### EXERCISE INPUTS ###

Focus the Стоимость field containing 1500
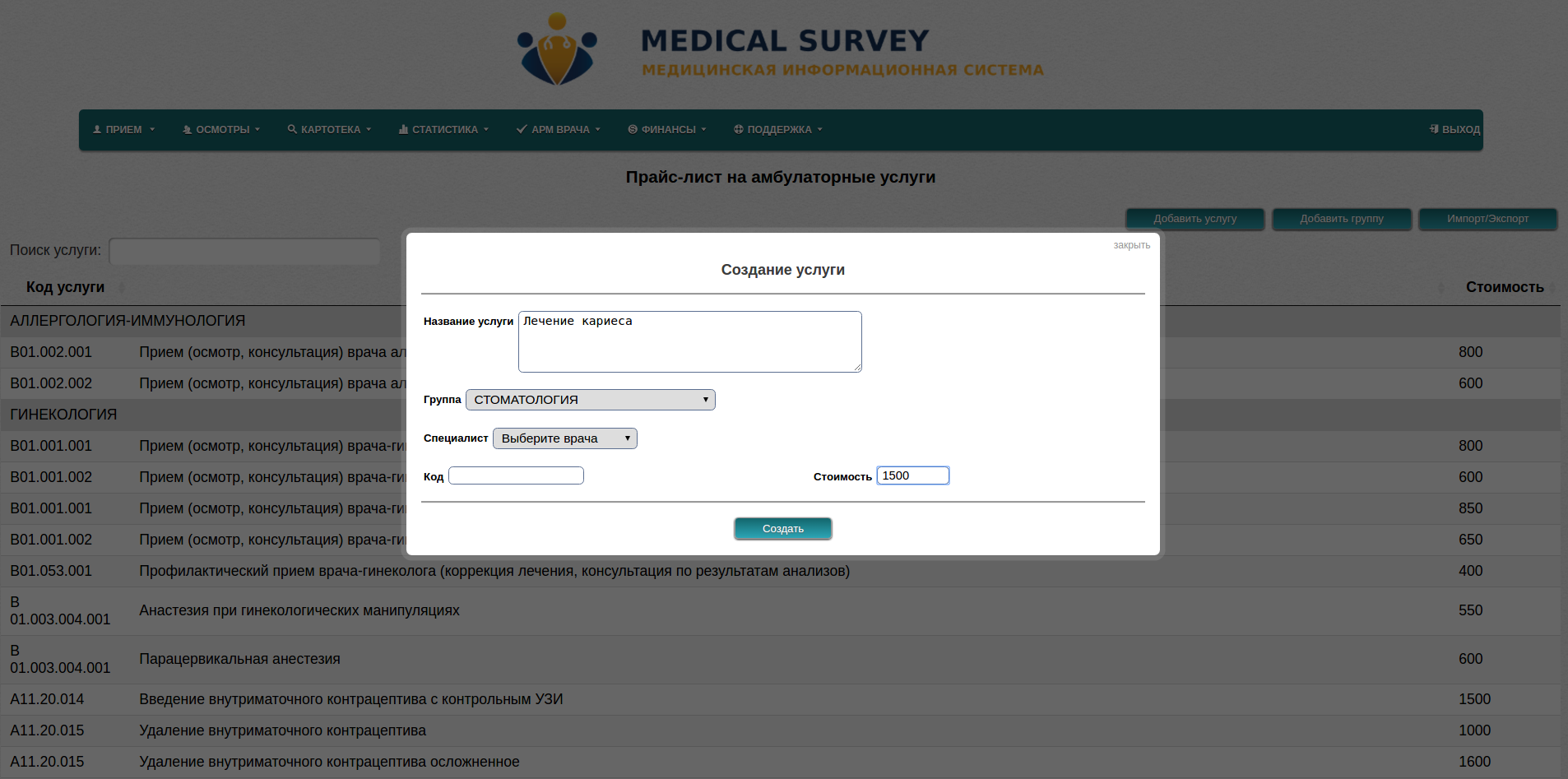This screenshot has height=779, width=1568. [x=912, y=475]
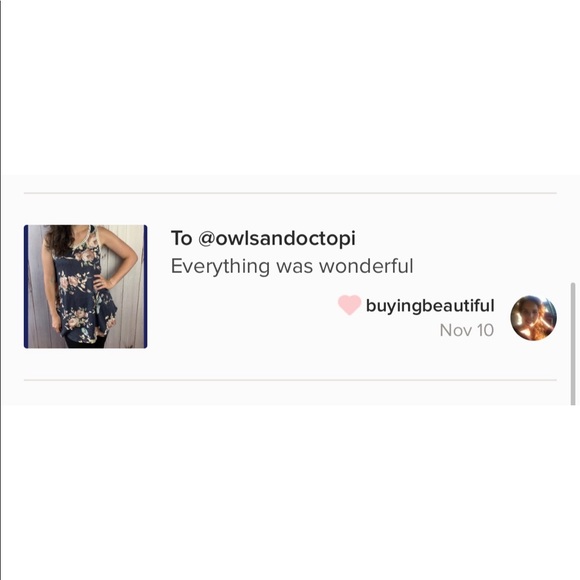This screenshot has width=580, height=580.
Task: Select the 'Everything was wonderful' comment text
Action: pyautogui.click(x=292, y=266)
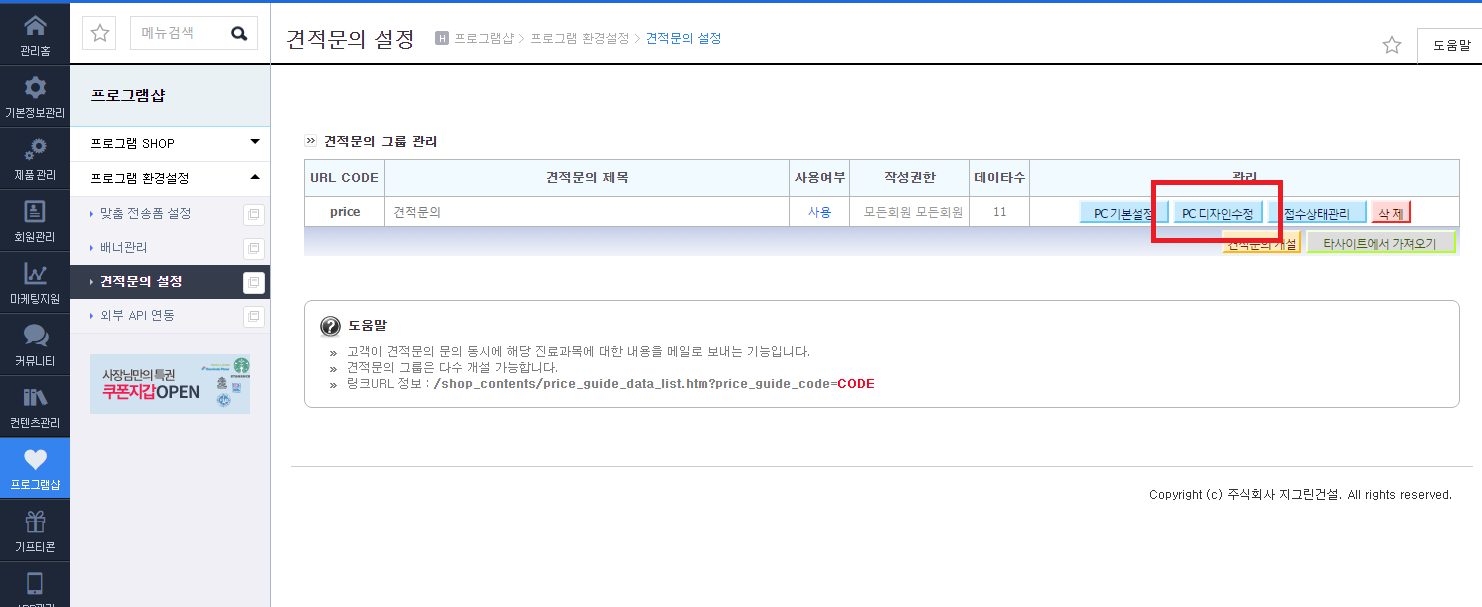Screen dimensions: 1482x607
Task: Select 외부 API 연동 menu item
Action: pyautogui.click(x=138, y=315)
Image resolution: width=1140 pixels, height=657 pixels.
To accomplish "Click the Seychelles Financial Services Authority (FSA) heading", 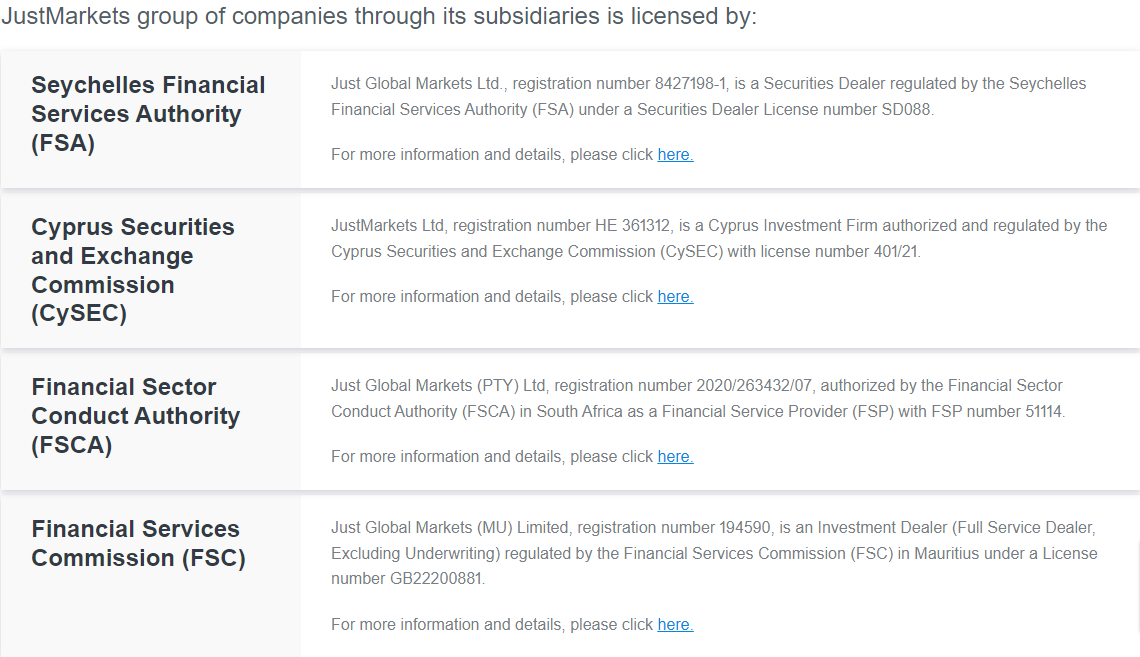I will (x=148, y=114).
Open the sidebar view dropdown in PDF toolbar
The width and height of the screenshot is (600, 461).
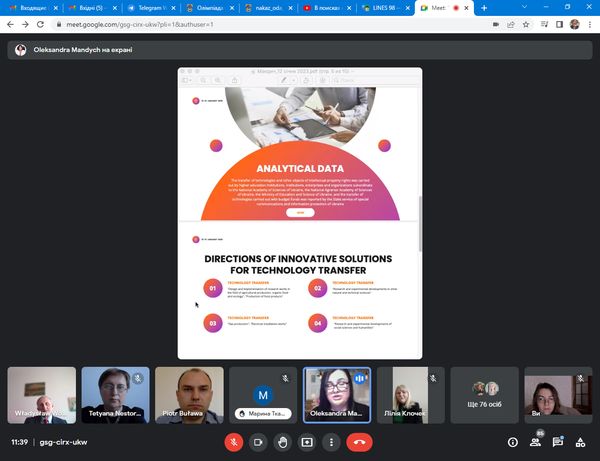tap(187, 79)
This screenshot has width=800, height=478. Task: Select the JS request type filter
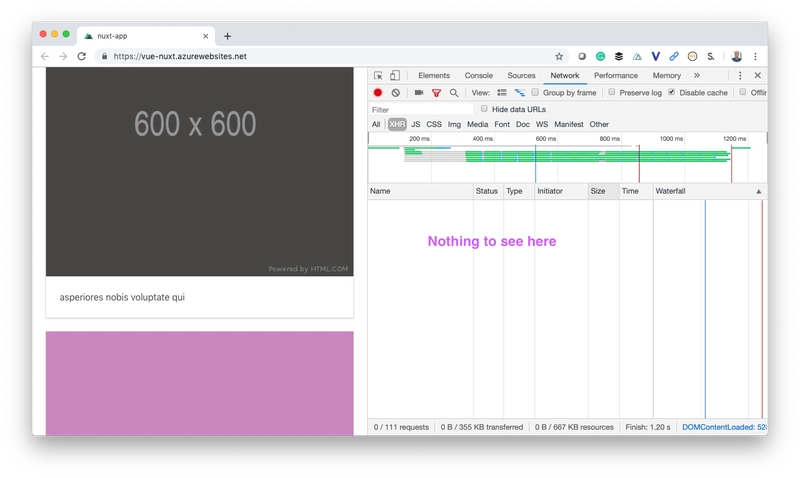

###

» WHAT TO WORK ON
Give back exactly the lines from the one containing "Open the sidebar view dropdown in PDF toolbar" to the final line of the entries, both included, and no picture.

» TASK ANSWER
Open the sidebar view dropdown in PDF toolbar
The width and height of the screenshot is (600, 461).
tap(187, 79)
This screenshot has width=800, height=478. Task: Select the JS request type filter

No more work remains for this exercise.